Stated problem - Reproduce the entries from the line with "What do you see at coordinates (628, 8)" to the line with "This screenshot has width=481, height=593.", substituting "Find an element on the screen" for "Locate an element on the screen" and leaving everything else unchanged.

Stored records:
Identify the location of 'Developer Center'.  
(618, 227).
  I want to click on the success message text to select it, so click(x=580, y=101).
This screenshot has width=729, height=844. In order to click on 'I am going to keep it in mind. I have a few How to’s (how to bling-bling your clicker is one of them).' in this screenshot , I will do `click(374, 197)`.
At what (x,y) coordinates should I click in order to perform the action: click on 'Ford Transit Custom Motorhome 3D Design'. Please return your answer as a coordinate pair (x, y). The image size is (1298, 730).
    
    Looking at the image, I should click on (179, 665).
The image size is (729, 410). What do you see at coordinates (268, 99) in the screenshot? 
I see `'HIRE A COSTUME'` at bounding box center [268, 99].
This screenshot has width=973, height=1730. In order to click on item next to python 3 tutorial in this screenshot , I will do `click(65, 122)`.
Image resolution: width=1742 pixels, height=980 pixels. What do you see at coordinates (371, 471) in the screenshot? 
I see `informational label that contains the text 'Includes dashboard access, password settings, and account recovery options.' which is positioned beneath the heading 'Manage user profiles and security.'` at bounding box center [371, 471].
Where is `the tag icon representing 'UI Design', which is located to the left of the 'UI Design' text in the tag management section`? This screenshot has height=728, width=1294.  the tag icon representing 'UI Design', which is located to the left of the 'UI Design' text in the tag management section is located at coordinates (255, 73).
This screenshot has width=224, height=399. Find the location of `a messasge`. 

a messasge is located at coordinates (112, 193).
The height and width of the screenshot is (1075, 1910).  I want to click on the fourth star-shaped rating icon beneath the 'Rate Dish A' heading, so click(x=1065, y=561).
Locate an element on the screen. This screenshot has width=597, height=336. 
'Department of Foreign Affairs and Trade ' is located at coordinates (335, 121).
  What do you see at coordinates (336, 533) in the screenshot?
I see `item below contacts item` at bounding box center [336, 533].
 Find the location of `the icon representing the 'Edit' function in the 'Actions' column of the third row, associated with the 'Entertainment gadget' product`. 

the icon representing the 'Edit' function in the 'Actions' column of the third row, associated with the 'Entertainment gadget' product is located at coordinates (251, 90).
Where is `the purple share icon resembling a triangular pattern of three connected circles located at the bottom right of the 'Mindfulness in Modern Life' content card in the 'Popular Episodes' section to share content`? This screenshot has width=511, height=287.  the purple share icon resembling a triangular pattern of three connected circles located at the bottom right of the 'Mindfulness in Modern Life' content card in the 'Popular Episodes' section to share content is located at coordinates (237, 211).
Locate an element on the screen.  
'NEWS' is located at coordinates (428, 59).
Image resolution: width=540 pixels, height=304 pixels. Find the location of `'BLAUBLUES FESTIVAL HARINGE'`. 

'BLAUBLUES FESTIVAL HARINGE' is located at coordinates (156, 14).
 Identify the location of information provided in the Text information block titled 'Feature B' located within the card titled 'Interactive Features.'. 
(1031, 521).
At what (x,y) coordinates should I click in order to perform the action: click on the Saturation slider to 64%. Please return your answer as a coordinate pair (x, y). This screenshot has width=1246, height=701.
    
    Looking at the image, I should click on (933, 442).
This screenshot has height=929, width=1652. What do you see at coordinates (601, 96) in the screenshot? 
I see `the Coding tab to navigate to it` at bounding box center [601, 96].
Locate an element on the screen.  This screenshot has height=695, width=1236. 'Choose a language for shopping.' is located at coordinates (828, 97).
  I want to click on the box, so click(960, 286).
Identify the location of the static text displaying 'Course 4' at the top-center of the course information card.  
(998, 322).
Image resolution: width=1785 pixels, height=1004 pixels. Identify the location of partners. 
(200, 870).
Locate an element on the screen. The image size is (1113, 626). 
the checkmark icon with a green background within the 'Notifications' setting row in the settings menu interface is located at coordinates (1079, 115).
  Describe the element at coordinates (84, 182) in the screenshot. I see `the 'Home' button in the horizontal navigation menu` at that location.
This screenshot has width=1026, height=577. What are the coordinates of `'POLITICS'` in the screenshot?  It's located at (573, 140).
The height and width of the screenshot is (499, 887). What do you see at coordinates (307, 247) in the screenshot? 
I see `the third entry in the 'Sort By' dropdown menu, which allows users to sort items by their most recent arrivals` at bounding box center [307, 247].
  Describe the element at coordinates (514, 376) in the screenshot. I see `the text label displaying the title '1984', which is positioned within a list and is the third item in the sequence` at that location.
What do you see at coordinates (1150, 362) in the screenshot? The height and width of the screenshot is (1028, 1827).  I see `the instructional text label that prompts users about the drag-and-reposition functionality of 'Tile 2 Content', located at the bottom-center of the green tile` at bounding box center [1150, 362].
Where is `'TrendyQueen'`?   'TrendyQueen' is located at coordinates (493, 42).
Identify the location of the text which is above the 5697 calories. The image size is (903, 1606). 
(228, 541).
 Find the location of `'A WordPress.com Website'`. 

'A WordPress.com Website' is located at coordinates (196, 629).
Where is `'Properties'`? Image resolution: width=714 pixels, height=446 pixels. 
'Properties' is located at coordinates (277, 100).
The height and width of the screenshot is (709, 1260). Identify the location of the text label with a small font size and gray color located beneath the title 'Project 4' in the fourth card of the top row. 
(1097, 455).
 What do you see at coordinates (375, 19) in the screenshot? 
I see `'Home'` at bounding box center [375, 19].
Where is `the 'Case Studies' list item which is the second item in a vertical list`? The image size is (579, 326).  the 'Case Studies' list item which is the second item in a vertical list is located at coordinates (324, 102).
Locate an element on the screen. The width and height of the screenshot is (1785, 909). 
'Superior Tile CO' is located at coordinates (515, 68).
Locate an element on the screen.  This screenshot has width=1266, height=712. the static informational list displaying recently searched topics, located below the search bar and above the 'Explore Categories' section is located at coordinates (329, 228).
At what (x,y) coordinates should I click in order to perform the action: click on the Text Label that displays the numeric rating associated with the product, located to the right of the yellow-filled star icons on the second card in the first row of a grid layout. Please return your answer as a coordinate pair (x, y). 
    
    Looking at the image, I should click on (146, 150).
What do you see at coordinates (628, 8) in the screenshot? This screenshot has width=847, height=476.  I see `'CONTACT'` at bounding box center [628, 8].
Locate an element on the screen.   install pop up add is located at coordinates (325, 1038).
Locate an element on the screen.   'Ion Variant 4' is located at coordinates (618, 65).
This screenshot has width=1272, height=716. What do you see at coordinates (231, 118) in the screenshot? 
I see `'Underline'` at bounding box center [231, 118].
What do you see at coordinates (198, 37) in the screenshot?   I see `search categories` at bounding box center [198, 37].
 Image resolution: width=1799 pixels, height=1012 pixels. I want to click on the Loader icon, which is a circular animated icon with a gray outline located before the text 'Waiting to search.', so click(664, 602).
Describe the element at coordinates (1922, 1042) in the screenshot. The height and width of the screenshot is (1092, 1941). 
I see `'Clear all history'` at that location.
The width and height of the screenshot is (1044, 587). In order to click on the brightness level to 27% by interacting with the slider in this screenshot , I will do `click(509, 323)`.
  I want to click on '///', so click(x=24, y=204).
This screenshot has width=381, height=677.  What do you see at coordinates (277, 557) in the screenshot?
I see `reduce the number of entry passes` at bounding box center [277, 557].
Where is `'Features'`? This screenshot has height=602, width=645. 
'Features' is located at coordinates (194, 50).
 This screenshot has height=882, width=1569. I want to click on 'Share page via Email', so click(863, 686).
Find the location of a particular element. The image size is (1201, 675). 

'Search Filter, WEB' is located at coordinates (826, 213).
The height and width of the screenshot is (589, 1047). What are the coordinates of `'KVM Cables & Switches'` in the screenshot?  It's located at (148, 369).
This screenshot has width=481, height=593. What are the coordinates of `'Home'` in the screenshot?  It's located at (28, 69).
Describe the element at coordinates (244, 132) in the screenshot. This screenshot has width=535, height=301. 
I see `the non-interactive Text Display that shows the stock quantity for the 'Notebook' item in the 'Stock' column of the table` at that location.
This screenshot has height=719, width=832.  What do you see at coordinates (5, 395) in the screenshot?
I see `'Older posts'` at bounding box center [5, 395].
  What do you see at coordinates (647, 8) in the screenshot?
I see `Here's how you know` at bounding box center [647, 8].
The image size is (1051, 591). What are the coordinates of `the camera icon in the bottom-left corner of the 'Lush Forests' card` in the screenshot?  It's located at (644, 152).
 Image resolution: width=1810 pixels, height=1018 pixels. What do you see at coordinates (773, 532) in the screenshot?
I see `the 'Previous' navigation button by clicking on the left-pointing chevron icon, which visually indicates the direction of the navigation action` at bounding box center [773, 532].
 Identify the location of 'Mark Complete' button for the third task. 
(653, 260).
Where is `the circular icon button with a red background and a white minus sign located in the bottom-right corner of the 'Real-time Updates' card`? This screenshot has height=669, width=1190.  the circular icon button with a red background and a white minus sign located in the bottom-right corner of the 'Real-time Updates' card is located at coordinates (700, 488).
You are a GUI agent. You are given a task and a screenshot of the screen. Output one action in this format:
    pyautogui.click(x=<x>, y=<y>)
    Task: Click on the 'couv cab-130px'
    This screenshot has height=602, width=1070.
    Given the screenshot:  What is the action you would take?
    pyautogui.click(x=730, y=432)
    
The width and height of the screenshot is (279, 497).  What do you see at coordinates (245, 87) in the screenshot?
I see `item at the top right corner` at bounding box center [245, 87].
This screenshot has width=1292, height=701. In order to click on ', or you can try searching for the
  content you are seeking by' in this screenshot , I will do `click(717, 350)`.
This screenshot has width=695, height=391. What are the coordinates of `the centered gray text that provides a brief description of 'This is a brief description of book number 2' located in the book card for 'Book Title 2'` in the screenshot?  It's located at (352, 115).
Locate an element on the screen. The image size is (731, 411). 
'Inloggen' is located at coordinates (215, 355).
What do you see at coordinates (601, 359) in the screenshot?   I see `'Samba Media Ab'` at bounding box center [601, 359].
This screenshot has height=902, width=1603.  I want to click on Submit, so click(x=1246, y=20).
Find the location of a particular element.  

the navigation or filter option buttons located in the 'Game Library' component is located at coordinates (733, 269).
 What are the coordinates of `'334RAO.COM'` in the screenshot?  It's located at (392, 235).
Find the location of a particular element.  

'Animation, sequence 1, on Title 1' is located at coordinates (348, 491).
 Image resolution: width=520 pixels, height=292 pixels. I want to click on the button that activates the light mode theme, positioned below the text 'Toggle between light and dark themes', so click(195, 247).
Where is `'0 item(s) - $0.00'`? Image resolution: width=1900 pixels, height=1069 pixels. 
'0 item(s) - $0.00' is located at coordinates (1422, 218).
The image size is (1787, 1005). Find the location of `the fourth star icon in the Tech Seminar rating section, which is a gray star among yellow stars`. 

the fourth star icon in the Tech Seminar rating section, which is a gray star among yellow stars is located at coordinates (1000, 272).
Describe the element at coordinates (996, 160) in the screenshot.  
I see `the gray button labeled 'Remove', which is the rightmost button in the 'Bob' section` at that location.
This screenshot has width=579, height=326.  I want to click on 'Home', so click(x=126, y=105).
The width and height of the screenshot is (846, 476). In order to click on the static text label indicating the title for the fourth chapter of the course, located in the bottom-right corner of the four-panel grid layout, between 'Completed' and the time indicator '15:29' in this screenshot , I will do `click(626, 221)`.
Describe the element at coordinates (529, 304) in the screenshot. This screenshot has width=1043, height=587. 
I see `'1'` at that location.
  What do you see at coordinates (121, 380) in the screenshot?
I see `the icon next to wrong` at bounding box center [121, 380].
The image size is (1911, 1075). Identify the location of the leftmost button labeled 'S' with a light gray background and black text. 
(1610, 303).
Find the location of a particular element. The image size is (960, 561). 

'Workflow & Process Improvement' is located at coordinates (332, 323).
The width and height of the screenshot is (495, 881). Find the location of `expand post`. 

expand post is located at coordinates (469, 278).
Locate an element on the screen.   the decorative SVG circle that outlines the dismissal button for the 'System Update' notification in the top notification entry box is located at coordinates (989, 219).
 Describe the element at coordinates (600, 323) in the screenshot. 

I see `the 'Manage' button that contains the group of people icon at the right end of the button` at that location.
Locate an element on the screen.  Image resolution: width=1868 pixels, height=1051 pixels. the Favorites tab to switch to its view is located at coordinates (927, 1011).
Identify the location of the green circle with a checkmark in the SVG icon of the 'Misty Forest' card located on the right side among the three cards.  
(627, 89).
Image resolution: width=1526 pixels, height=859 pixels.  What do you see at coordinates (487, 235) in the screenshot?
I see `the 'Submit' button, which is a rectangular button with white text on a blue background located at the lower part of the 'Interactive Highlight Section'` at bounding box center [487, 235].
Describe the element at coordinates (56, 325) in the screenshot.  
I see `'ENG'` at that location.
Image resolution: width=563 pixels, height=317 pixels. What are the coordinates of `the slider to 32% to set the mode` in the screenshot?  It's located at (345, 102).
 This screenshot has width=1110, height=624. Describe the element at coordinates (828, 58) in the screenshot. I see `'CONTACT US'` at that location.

Exercise result -
What do you see at coordinates (628, 8) in the screenshot? This screenshot has width=847, height=476.  I see `'CONTACT'` at bounding box center [628, 8].
Find an element on the screen.   install pop up add is located at coordinates (325, 1038).
Find an element on the screen.   'Ion Variant 4' is located at coordinates (618, 65).
This screenshot has width=1272, height=716. What do you see at coordinates (231, 118) in the screenshot? 
I see `'Underline'` at bounding box center [231, 118].
What do you see at coordinates (198, 37) in the screenshot?   I see `search categories` at bounding box center [198, 37].
 Image resolution: width=1799 pixels, height=1012 pixels. I want to click on the Loader icon, which is a circular animated icon with a gray outline located before the text 'Waiting to search.', so click(664, 602).
Describe the element at coordinates (1922, 1042) in the screenshot. The height and width of the screenshot is (1092, 1941). 
I see `'Clear all history'` at that location.
The width and height of the screenshot is (1044, 587). In order to click on the brightness level to 27% by interacting with the slider in this screenshot , I will do `click(509, 323)`.
  I want to click on '///', so click(x=24, y=204).
This screenshot has width=381, height=677.  What do you see at coordinates (277, 557) in the screenshot?
I see `reduce the number of entry passes` at bounding box center [277, 557].
Where is `'Features'`? This screenshot has height=602, width=645. 
'Features' is located at coordinates (194, 50).
 This screenshot has height=882, width=1569. I want to click on 'Share page via Email', so click(863, 686).
Find the location of a particular element. The image size is (1201, 675). 

'Search Filter, WEB' is located at coordinates (826, 213).
The height and width of the screenshot is (589, 1047). What are the coordinates of `'KVM Cables & Switches'` in the screenshot?  It's located at (148, 369).
This screenshot has width=481, height=593. What are the coordinates of `'Home'` in the screenshot?  It's located at (28, 69).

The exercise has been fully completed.